In the first few years of the twentieth century, Cape Government Railways (CGR) Chief Locomotive Superintendent H.M. Beatty experimented with various forms of compound steam locomotives. The second of these experimental locomotives was delivered by the American Locomotive Company (ALCO) in 1903. Like CGR no. 804, the first experimental CGR tandem compound locomotive which had been delivered the year before, it was based on the CGR's Schenectady-built 8th Class of 1901. It was numbered 839, but it was not classified by the CGR and was simply referred to as the Tandem Compound.

==Compound expansion==
===Compound locomotive===
In a compound locomotive, steam is expanded in phases.
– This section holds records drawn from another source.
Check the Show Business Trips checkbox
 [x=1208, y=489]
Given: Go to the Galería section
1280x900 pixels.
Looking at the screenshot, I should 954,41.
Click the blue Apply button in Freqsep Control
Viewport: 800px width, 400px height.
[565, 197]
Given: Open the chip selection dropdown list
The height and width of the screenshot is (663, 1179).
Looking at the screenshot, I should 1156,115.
After being expanded in a high-pressure cylinder and having then lost pressure and given up part of its heat, it is exhausted into a larger-volume low-pressure cylinder for secondary expansion, after which it is exhausted through the smokebox. By comparison, in the more usual arrangement of simple expansion (simplex), steam is expanded just once in any one cylinder before being exhausted through the smokebox.

===Tandem compound===
The tandem compound locomotive first appeared on the American Erie Railroad in 1867. In a tandem compound engine, each pair of high- and low-pressure cylinders drove a common crosshead, connecting rod and crank. The high-pressure cylinders were bolted onto the fronts of the low-pressure cylinders, which were usually each cast integrally with one half of the smokebox saddle. The hollow piston valves were mounted on the same valve spindle in a common steam chest, with the high-pressure valves arranged for inside admission and the low-pressure valves for outside admission.

==Characteristics==
The locomotive was similar to CGR no. 804, the tandem compound which had been delivered to the CGR in 1902 and which was later designated Class Experimental 2, but it had a larger and improved firebox design and an increased heating surface which enhanced its steaming ability. The firegrate area had been increased from 20 to 31.3 sqft and the total heating surface from 1409.4 to 1413 sqft. However, it suffered from similar mechanical weaknesses as its predecessor.
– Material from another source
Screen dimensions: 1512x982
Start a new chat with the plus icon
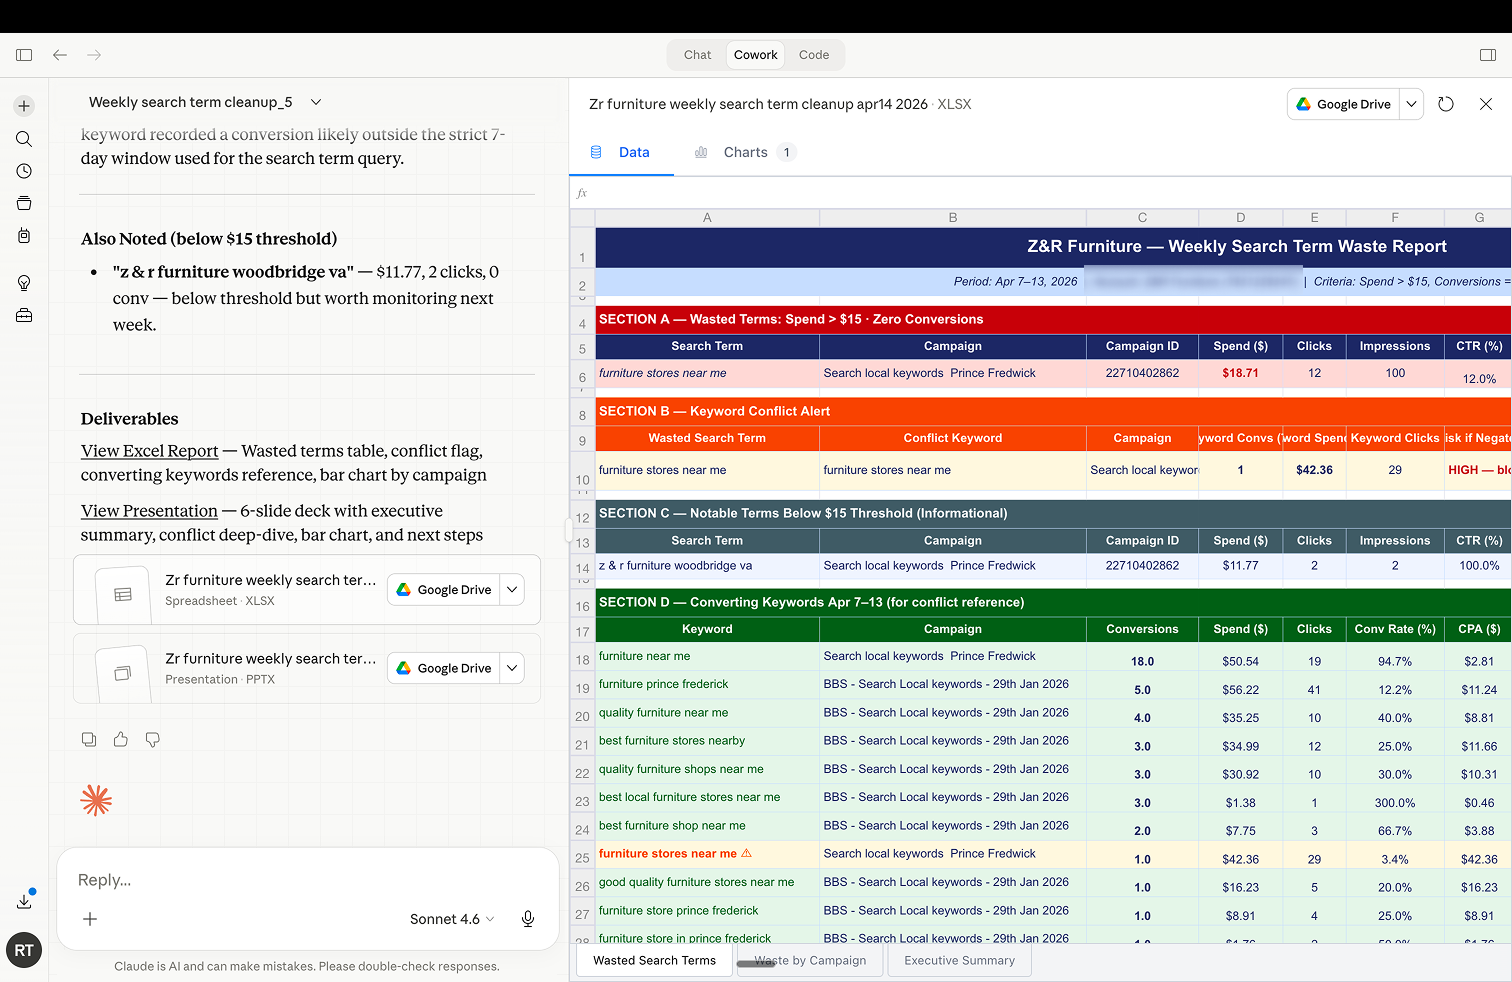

The high-pressure cylinders were 13 in and the low-pressure cylinders 23 in in diameter, with a common stroke of 26 in. The steam was admitted to the same side of each piston simultaneously by means of an intricate system of crossed ports in the high-pressure cylinder casting to convey its spent steam to the low-pressure cylinder, from where it was then exhausted after use.

==Performance==
Considerable trouble was experienced with the tandem arrangement, since the piston rod packing between the high- and low-pressure cylinders could not be inspected or serviced without removing the high-pressure cylinder. In addition, as a result of high levels of condensation, the low-pressure cylinders were inefficient since the drain cocks had to be opened frequently enough to detract from the locomotive's otherwise good performance.

==Service==
The locomotive was placed in service on the lower section of the Cape mainline.

When the Union of South Africa was established on 31 May 1910, the three Colonial government railways (CGR, Natal Government Railways and Central South African Railways) were united under a single administration to control and administer the railways, ports and harbours of the Union. Although the South African Railways and Harbours came into existence in 1910, the actual classification and renumbering of all the rolling stock of the three constituent railways were only implemented with effect from 1 January 1912.

In 1912, the locomotive was designated Class Experimental 3 and renumbered to 909 on the SAR. Unlike the predecessor Class Experimental 2, it was never modified and remained in service as a tandem compound until it was withdrawn and sold to the Transvaal and Natal Collieries in 1920.